## Your assignment
If a line in the data below contains "computer", copy it.

## Source data
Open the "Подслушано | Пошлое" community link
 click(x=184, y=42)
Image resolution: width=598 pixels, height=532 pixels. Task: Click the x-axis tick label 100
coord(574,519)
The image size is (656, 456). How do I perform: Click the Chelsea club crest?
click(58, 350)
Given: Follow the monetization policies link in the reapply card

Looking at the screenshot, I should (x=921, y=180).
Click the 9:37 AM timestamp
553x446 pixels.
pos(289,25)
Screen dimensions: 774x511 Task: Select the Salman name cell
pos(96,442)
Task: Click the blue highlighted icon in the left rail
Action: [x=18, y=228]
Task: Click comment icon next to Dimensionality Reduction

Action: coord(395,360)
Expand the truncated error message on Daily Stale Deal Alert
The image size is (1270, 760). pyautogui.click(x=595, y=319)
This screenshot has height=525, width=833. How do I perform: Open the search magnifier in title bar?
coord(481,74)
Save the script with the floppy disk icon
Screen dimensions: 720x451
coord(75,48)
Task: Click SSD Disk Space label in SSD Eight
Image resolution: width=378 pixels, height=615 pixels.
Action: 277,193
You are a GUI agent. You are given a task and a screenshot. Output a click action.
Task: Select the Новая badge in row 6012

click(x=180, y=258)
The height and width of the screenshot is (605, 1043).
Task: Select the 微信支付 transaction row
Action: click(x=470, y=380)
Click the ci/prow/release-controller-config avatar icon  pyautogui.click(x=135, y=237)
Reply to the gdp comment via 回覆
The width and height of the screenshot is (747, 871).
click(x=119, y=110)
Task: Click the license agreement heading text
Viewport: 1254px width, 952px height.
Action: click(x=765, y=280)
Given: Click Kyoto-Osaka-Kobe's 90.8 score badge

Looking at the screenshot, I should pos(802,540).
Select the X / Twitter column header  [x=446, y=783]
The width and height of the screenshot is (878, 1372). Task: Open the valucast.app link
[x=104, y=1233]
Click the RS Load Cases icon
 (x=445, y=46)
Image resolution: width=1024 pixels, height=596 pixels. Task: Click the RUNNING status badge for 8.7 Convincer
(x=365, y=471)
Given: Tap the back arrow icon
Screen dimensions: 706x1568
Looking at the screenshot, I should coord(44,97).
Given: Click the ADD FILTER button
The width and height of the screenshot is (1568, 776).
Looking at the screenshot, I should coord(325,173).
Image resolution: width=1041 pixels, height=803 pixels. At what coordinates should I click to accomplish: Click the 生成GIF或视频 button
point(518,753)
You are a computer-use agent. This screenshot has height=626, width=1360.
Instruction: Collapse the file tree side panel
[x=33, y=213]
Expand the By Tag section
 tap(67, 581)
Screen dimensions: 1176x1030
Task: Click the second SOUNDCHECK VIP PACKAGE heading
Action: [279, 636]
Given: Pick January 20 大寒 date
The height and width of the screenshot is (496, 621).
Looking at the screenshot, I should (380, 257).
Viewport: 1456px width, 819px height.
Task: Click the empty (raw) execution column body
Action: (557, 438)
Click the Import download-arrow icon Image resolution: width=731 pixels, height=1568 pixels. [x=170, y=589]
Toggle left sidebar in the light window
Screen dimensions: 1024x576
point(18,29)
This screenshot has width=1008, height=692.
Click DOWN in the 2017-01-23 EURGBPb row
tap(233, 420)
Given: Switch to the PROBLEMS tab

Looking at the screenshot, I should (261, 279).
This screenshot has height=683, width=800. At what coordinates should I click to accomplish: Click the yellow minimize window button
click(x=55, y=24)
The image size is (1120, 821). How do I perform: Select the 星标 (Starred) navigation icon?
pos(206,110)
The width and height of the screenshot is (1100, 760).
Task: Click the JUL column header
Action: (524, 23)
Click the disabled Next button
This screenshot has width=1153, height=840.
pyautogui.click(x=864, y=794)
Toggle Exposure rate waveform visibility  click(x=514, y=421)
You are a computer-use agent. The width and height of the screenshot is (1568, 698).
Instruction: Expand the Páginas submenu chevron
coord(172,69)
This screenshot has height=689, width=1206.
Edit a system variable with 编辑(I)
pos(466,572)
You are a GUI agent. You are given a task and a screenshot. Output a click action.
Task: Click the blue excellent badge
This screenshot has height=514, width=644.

## Your solution
You are a computer-use agent. This screenshot has height=626, width=1360.
You are a computer-use agent. The width and height of the screenshot is (1568, 698).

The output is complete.